The “we” told me that he either owned or ran the bottling plant, and the “all” told me that he was a competitive sort who thought about business even on Saturday morning. I said, “They made the first cream ale in Canada,” and he said, “I wouldn’t know about that,” and turned around to face the counter, not wanting to discuss brewing history with a bearded, pony-tailed stranger, and probably cursing his choice of hats that morning.
In contrast, my cab driver in Richmond, Virginia, was more than happy to chat. His first words to me were, “If you smell something back there, it’s a fish sandwich. I called my wife and told her not to cook, I was bringing home a fish sandwich. You can do that after 29 years.”

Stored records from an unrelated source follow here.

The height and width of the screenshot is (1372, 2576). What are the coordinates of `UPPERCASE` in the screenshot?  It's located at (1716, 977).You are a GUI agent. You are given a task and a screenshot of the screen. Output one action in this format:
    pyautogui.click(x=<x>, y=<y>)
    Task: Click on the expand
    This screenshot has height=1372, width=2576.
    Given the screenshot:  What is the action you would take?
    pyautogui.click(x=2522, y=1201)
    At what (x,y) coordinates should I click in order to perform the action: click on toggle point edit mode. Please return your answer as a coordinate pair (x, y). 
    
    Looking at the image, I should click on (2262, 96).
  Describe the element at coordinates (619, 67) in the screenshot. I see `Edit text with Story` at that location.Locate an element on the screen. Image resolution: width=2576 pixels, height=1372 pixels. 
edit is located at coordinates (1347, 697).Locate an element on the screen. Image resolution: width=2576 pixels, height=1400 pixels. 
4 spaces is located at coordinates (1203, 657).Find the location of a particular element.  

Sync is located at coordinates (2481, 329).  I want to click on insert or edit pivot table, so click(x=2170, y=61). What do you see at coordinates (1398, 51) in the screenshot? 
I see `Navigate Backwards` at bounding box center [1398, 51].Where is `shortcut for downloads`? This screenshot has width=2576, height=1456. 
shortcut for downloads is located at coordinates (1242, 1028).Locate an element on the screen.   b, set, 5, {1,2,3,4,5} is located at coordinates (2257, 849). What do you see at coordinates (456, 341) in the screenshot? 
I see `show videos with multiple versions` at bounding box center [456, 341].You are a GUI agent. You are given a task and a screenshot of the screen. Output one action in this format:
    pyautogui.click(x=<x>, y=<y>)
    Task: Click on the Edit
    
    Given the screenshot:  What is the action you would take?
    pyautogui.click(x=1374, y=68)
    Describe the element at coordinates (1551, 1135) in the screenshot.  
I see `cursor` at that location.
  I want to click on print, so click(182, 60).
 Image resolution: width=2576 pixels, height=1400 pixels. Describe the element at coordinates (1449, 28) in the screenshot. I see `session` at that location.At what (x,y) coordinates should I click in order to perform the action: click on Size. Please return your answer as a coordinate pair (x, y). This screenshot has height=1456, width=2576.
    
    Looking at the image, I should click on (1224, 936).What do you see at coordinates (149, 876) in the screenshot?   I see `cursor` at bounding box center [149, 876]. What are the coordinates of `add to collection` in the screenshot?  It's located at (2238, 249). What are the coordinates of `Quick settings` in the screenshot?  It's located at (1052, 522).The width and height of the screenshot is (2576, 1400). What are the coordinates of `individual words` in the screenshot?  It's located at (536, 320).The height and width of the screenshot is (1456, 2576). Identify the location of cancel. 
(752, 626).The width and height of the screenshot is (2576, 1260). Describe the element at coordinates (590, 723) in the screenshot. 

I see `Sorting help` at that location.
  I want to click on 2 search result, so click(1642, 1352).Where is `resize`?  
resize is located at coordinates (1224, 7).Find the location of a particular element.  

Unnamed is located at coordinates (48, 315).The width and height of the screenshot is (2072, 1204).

And from there we moved quickly to his three daughters, starting with the youngest, Zenobia Bey, who plays forward for Virginia State. “She needs to work on her jump shot,” he told me. She was named after a queen, I later found out, and all these girls were queens to “Taxi” Bey. He had a fifth grade education, and was one year away from putting all three of them through college driving a taxi. “It’s a long and lonely road,” he said. One daughter was getting married soon, and he didn’t like the idea at all. “She told me that I wasn’t losing her, I was gaining a son, but I said, ‘I don’t want one. I didn’t order one. Send it back!’ ”
We arrived at the airport entirely too soon.